If $k$ is an integer, let $\mathrm{c}(k)$ denote the largest cube that is less than or equal to $k$. Find all positive integers $p$ for which the following sequence is bounded:
$a_0 = p$ and $a_{n+1} = 3a_n-2\mathrm{c}(a_n)$ for $n \geqslant 0$.
Well $a_{n+1}=3a_n-\mathrm{c}(a_n)\ge 3a_n-2a_n=a_n$ since $a_n\ge\mathrm{c}(a_n)$. If the sequence is bounded then $a_{n+1}=a_n$ implying $\mathrm{c}(a_n)=a_n$ i.e. when $a_n$ is a perfect cube.
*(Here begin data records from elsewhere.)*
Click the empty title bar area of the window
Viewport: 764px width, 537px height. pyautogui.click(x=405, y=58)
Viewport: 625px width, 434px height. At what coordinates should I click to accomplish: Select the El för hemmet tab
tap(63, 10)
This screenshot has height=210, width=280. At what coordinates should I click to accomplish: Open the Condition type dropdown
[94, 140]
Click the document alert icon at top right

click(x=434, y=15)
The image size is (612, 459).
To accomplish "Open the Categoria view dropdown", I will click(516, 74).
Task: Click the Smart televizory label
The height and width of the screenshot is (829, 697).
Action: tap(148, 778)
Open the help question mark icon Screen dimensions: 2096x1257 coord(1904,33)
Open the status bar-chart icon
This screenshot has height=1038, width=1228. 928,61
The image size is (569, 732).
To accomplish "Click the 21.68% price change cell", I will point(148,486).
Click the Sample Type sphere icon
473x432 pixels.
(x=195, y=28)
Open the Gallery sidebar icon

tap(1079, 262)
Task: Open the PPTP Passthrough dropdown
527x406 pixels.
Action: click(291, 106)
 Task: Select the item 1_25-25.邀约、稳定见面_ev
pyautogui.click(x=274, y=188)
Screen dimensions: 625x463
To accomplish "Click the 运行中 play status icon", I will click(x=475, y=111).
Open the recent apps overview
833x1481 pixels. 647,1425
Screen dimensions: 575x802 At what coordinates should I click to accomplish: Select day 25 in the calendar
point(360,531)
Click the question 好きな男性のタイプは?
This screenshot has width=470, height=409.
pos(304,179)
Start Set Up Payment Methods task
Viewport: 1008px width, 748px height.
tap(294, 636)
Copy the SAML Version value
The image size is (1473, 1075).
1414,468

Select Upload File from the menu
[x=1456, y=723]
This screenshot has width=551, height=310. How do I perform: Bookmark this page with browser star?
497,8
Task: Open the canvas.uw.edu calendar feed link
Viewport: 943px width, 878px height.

Suppose there exists a perfect cube in the sequence, say $a_{k}$ is a perfect cube. Then $m^3=a_k=3a_{k-1}-\mathrm2{c}(a_{k-1})$. For the sake of brevity allow $\mathrm{c}(a_{k-1})=b^3$. So $m^3+2b^3=3a_{k-1}$. This means $m+2b=0\pmod{3}$ i.e. $m=b\pmod{3}$ so $m=b+3l$ for $l$ a non-negative integer.
Suppose $l\ge 1$.
Then $3a_{k-1}=2b^3+m^3=2b^3+ (b+3l)^3=3b^3+9b^2l+27bl^2+27l^3$ i.e. $a_{k-1}=b^3+3b^2l+9bl^2+9l^3> b^3+3b^2+3b+1=(b+1)^3$, implying that $\mathrm{c}(a_{k-1})\ge (b+1)^3>b^3$ contradiction. So $l=0$. Then $m=b$, meaning the inequality $m^3\ge a_{k-1}\ge b^3$ is the same as saying $m^3=b^3=a_{k-1}$.
Hence $a_{k-1}$ is a cube. So have proved that if $a_{k}$ is a cube, so is $a_{k-1}$. So if the sequence is bounded, then $a_n$ is a perfect cube for some $n$, meaning $a_{n-1}$ is perfect cube etc until we reach $a_0=p$. So we require $p$ to be a perfect cube.